The specific rule you are looking for is this:

Page 578 wrote:
Using purer forms of common materials is so relatively inexpensive that the Price is included in any magic item.

So.

"Does this mean that regular steel or wooden weapons and armor can't have runes higher than 8th level?"

No, it means that whenever you transfer your new shiny +2 rune onto your trusty old sword, this assumes you're upgrading the sword's steel from low-grade to standard-grade for no cost taking no time.


As for another subject briefly touched upon in the thread...

Page 559 wrote:

Magic ammunition is made of normal materials,

not precious materials, unless stated otherwise.

As far as I can see, the only CRB ammunition made out of a specified material is the Storm Arrow, and that is made out of copper, which isn't a precious material monsters are weak to.

(The new APG ammo types still don't offer any made out of a precious material as far as I could see)

My conclusion is that the Paizo devs intentionally and deliberately do not want archers to be able to choose to interact with monster weaknesses to special materials.

That is, the idea you shoot mithril arrows at devils or use cold iron sling stones against fey seems clearly to be something the game actively puts a stop to. Even though the cost of magical ammunition pretty much makes any notion of overpoweredness or imbalance impossible to consider (you could allow it freely and adventurers would still not be able to afford it on a regular basis)...


1 person marked this as a favorite.
Zapp wrote:
That is, the idea you shoot mithril arrows at devils or use cold iron sling stones against fey seems clearly to be something the game actively puts a stop to.

Nah, doesn't seem to be the case - otherwise the book wouldn't also say

Page 599 wrote:
To determine the Price of 10 pieces of ammunition, use the base Price for a single weapon, without adding any extra for Bulk.

Putting ammunition-based weapon users at a distinct disadvantage to their melee counterparts when interacting with monster weaknesses to special materials, but not stopping it.


1 person marked this as a favorite.
Aratorin wrote:
Taja the Barbarian wrote:
Aratorin wrote:
They work super well in APs, because you conveniently find them just before facing an enemy that is weak to them. :)

Usually. Recently had the misfortune of fighting a golem without having any Adamantine weapons, and -10 off everyone's damage rolls was really painful.

Archers seem to be the most impacted characters by the Precious Material rules, since 10 arrows/bolts/bullets costs the same as a single weapon. Using 'precious ammo' against a foe is basically throwing treasure at them...

Archers are the most impacted characters period. As a Ranged Ranger I feel the pain. A lot of the best Runes are melee only, magical ammunition is unfairly expensive, and there is only a single Specific Magic Bow in the entire game.

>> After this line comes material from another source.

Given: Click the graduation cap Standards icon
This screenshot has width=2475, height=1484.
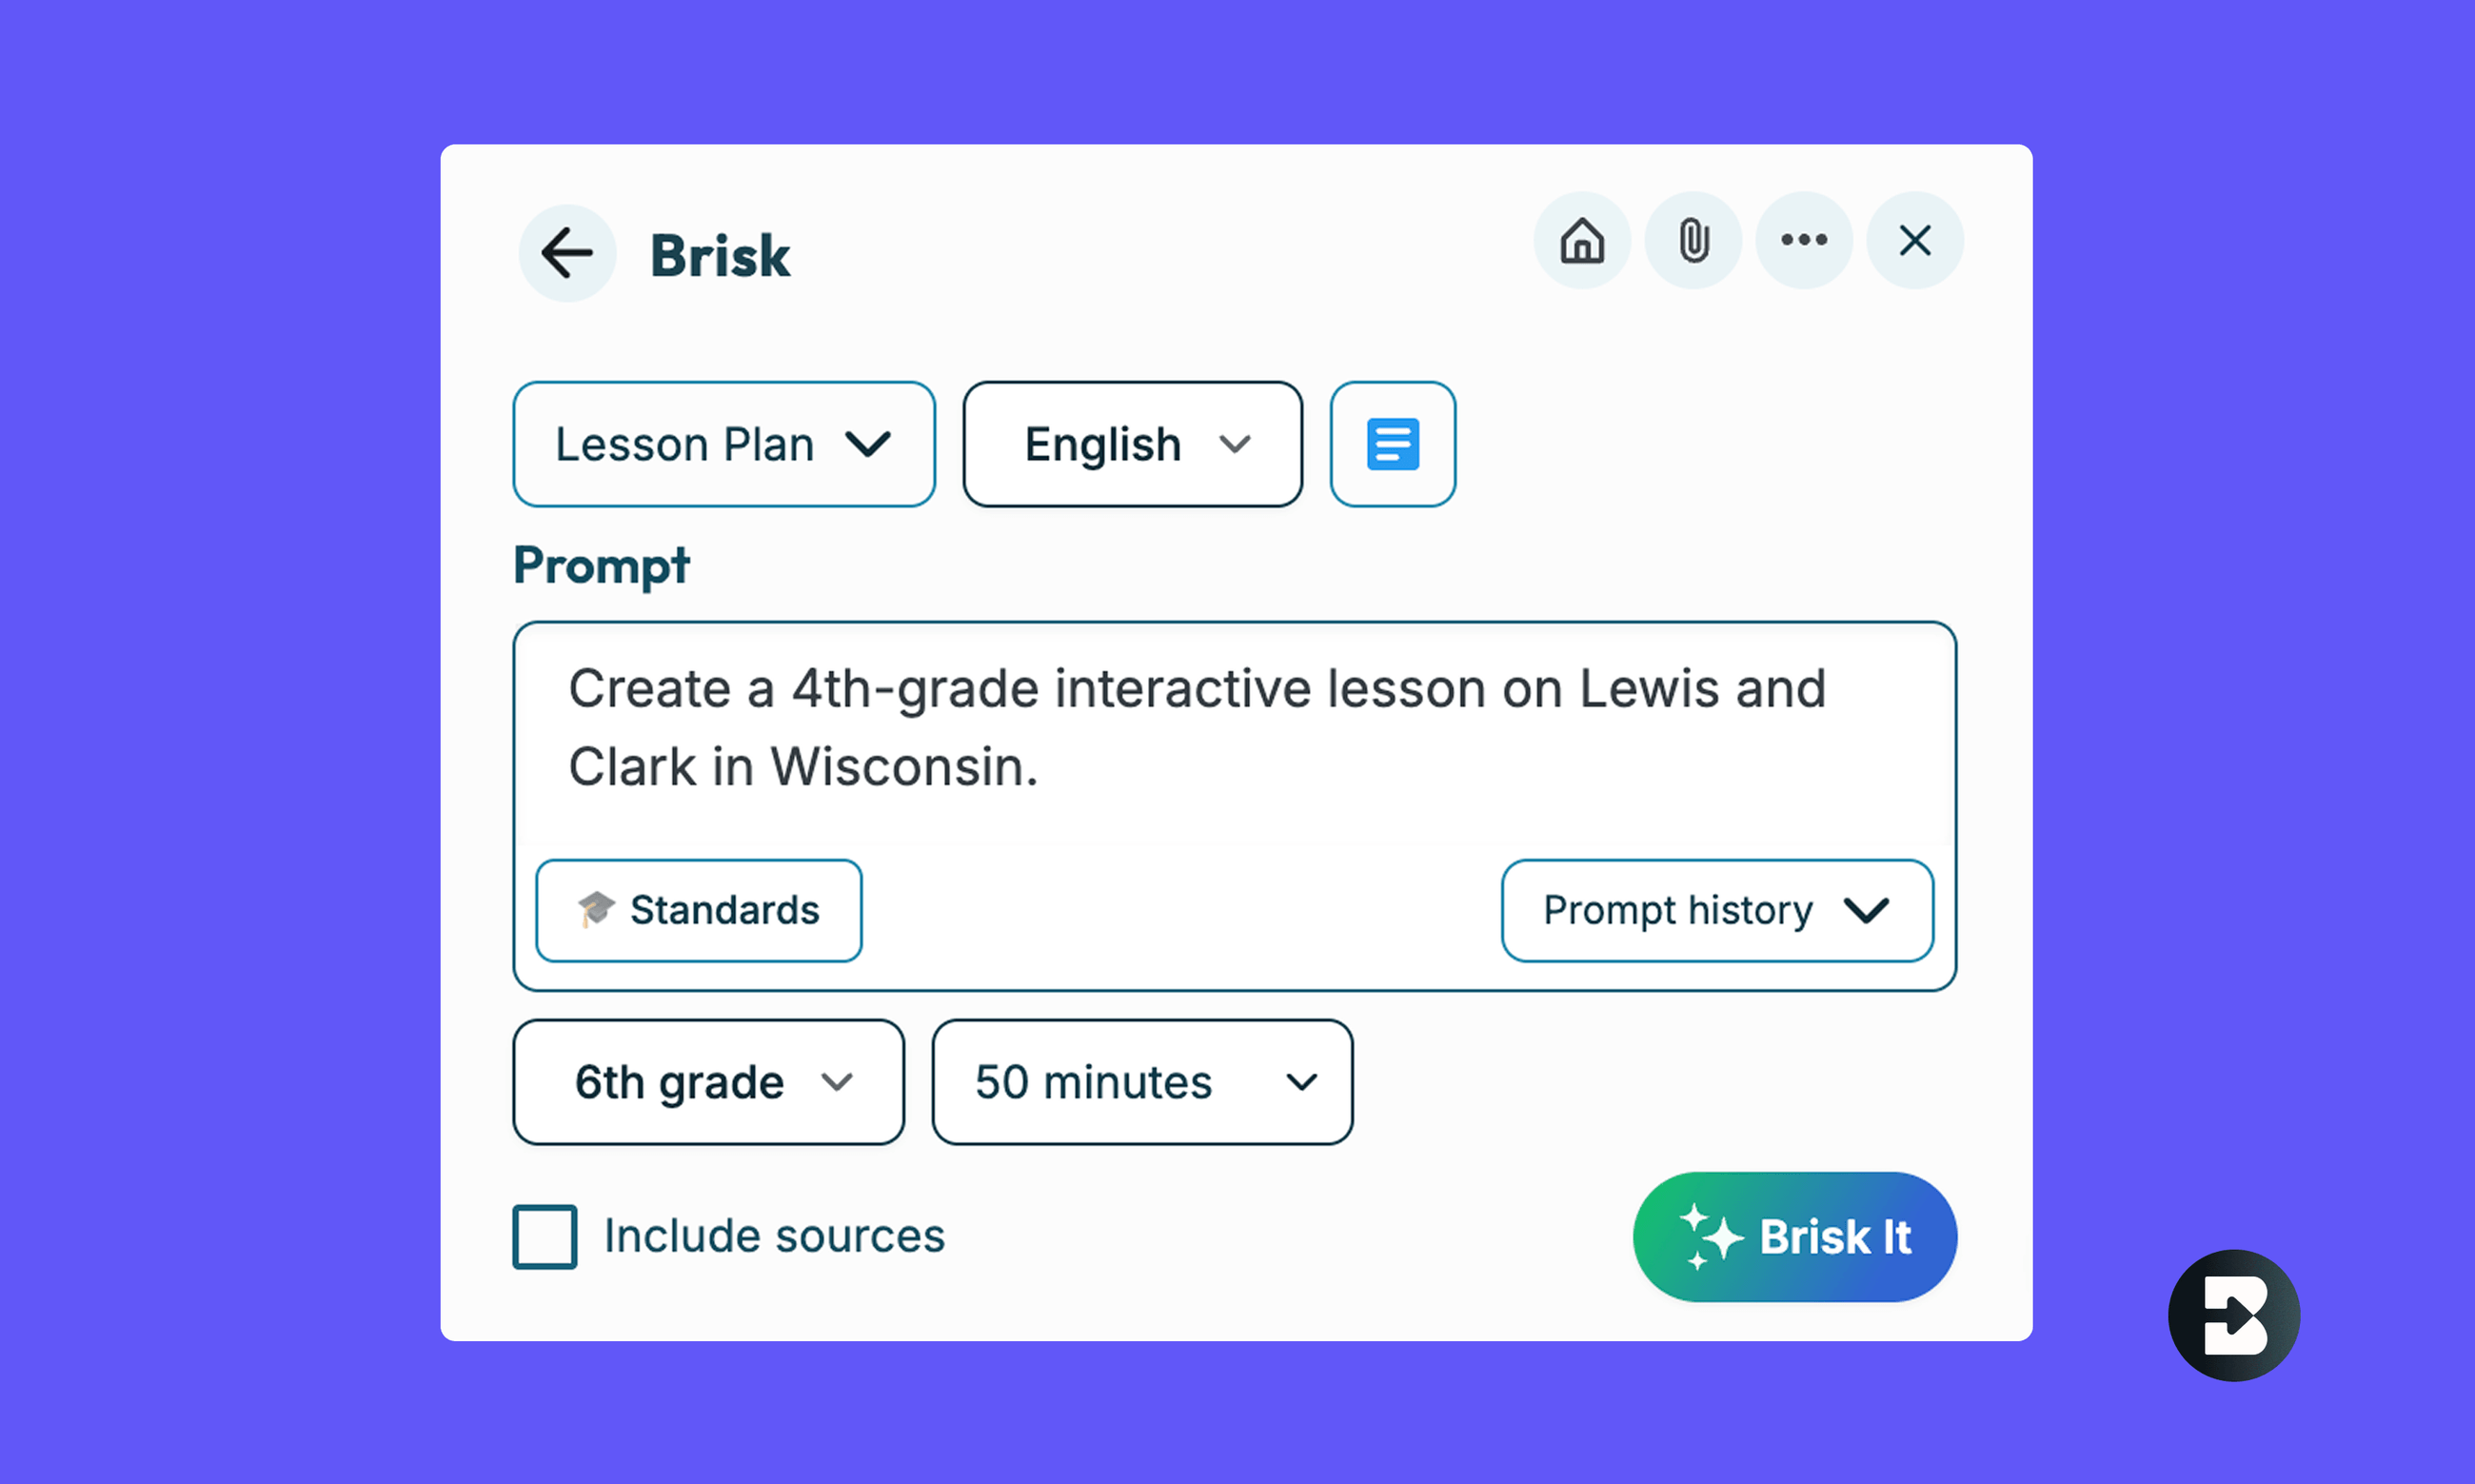Looking at the screenshot, I should point(594,910).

On top of that, the arbitrary DEX caps to AC, and the lack of any real penalty for wearing Armor, and DEX is simply not as good a stat in this game as it is in others.

That's another topic though.

Doesn't precious material ammo become very cheap at higher level? You don't need to buy expensive arrows with a bow with runes. It seems the archer could buy a bunch of low grade cold iron and silver weapons at higher level to use with his bow.


Deriven Firelion wrote:
Doesn't precious material ammo become very cheap at higher level? You don't need to buy expensive arrows with a bow with runes. It seems the archer could buy a bunch of low grade cold iron and silver weapons at higher level to use with his bow.

I've just assumed your +2 rune won't function on a bow shooting low-grade ammunition. You'd need standard-grade ammo for a +2 rune.

Anything else would be stupid (short-circuiting the entire economy model for special materials)...

Either that, or the bow itself needs to be made out cold iron (or whatever).

In order to be able to deal 20 extra damage to a Balor AND also benefit from +3 and three extra damage dice, you need to pay the cost SOMEHOW.


thenobledrake wrote:

Nah, doesn't seem to be the case - otherwise the book wouldn't also say

Page 599 wrote:
To determine the Price of 10 pieces of ammunition, use the base Price for a single weapon, without adding any extra for Bulk.
Putting ammunition-based weapon users at a distinct disadvantage to their melee counterparts when interacting with monster weaknesses to special materials, but not stopping it.

Ah.

So when I said "Even though the cost of magical ammunition pretty much makes any notion of overpoweredness or imbalance impossible to consider (you could allow it freely and adventurers would still not be able to afford it on a regular basis)..." I was more right than I thought...

Thx.


2 people marked this as a favorite.
Zapp wrote:
Deriven Firelion wrote:
Doesn't precious material ammo become very cheap at higher level? You don't need to buy expensive arrows with a bow with runes. It seems the archer could buy a bunch of low grade cold iron and silver weapons at higher level to use with his bow.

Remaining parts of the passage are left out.